╔══

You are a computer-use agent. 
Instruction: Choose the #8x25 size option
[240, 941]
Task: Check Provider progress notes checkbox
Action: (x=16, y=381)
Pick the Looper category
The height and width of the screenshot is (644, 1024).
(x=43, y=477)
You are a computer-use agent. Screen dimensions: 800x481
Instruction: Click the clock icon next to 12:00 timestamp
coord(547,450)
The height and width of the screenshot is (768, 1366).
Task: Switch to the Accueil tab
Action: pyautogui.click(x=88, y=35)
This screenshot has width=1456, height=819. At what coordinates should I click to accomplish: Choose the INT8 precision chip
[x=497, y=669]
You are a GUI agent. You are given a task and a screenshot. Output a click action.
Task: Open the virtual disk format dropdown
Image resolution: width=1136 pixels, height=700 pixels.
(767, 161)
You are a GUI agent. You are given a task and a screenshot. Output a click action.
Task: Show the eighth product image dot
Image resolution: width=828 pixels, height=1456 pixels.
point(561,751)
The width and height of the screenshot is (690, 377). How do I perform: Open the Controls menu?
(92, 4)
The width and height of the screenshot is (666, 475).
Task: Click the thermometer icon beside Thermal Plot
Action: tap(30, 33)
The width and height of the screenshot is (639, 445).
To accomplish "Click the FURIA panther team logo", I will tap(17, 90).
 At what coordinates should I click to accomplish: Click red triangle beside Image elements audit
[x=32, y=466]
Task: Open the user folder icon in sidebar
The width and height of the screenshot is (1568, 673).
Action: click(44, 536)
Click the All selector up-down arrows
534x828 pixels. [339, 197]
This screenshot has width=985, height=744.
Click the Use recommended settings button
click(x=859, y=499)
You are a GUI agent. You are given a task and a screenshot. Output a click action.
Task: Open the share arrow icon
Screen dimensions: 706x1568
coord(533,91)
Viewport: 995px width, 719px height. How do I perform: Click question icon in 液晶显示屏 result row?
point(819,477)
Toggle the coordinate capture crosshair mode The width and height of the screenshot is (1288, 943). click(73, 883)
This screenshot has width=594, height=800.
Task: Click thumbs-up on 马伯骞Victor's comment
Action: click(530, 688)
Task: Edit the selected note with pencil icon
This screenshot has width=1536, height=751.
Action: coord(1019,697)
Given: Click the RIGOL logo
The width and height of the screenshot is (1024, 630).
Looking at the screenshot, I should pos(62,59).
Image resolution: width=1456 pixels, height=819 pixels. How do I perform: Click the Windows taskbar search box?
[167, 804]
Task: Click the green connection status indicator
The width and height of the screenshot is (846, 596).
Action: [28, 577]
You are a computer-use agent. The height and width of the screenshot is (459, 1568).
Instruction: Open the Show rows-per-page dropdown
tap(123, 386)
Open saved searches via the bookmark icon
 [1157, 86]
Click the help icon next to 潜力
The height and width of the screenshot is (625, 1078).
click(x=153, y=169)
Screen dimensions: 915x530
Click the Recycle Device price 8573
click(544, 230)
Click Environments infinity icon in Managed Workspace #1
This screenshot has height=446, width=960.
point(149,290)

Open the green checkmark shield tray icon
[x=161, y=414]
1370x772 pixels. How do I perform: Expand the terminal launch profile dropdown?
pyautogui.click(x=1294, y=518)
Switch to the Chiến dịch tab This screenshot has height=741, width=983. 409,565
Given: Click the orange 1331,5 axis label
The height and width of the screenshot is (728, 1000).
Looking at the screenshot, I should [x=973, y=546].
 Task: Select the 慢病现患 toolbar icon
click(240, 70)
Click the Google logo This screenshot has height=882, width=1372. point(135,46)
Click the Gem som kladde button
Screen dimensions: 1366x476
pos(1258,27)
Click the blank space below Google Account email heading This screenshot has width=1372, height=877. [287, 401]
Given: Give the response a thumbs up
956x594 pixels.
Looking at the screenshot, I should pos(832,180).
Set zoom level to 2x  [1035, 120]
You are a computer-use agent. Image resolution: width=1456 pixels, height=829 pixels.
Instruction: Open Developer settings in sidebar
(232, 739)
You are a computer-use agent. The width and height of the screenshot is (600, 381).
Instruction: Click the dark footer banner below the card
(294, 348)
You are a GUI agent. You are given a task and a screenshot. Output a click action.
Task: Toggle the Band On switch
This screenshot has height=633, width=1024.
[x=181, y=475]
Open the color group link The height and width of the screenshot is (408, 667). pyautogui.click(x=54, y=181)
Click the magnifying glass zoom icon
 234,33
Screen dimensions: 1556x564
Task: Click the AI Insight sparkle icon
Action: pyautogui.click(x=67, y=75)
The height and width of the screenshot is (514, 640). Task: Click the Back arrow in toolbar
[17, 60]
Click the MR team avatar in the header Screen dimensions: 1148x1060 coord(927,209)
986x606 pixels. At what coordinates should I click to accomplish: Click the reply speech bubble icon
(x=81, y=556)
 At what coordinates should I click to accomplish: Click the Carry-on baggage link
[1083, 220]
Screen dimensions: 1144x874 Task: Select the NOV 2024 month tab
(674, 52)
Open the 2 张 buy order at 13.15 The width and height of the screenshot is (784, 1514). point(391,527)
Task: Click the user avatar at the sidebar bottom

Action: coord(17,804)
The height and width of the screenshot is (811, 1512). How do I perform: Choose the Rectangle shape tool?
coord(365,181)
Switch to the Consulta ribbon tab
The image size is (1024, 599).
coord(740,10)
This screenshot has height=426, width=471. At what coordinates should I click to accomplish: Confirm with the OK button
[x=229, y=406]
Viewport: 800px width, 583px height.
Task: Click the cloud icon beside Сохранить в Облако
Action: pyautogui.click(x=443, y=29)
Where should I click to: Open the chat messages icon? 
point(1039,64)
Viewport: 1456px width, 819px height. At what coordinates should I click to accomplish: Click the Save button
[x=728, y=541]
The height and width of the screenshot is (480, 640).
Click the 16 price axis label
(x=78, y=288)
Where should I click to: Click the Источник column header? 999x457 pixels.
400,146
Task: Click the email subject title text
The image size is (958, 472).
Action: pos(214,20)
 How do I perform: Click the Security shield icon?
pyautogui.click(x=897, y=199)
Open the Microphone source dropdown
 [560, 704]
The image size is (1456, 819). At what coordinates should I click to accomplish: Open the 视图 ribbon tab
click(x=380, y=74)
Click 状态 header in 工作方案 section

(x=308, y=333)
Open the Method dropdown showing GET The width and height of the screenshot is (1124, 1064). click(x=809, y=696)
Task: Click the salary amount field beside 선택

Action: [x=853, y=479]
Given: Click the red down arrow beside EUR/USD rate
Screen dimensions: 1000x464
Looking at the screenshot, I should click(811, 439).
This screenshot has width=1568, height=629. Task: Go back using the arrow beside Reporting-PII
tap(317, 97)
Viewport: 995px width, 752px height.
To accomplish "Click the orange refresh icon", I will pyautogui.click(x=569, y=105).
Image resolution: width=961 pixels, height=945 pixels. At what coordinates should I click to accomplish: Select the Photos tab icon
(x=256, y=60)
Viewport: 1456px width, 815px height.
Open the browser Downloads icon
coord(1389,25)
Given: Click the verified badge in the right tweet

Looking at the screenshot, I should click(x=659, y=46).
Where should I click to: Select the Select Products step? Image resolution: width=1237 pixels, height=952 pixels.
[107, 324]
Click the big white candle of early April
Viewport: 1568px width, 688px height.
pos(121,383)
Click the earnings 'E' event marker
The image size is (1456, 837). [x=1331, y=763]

╚══

● **Given exercise**: Reproduce, word for word, the part of the records that opens with the line containing "Where should I click to: Open" and closes with the line containing "tap(317, 97)", with both of those lines included.

● **Output**:
Where should I click to: Open the chat messages icon? 
point(1039,64)
Viewport: 1456px width, 819px height. At what coordinates should I click to accomplish: Click the Save button
[x=728, y=541]
The height and width of the screenshot is (480, 640).
Click the 16 price axis label
(x=78, y=288)
Where should I click to: Click the Источник column header? 999x457 pixels.
400,146
Task: Click the email subject title text
The image size is (958, 472).
Action: pos(214,20)
 How do I perform: Click the Security shield icon?
pyautogui.click(x=897, y=199)
Open the Microphone source dropdown
 [560, 704]
The image size is (1456, 819). At what coordinates should I click to accomplish: Open the 视图 ribbon tab
click(x=380, y=74)
Click 状态 header in 工作方案 section

(x=308, y=333)
Open the Method dropdown showing GET The width and height of the screenshot is (1124, 1064). click(x=809, y=696)
Task: Click the salary amount field beside 선택

Action: [x=853, y=479]
Given: Click the red down arrow beside EUR/USD rate
Screen dimensions: 1000x464
Looking at the screenshot, I should click(811, 439).
This screenshot has width=1568, height=629. Task: Go back using the arrow beside Reporting-PII
tap(317, 97)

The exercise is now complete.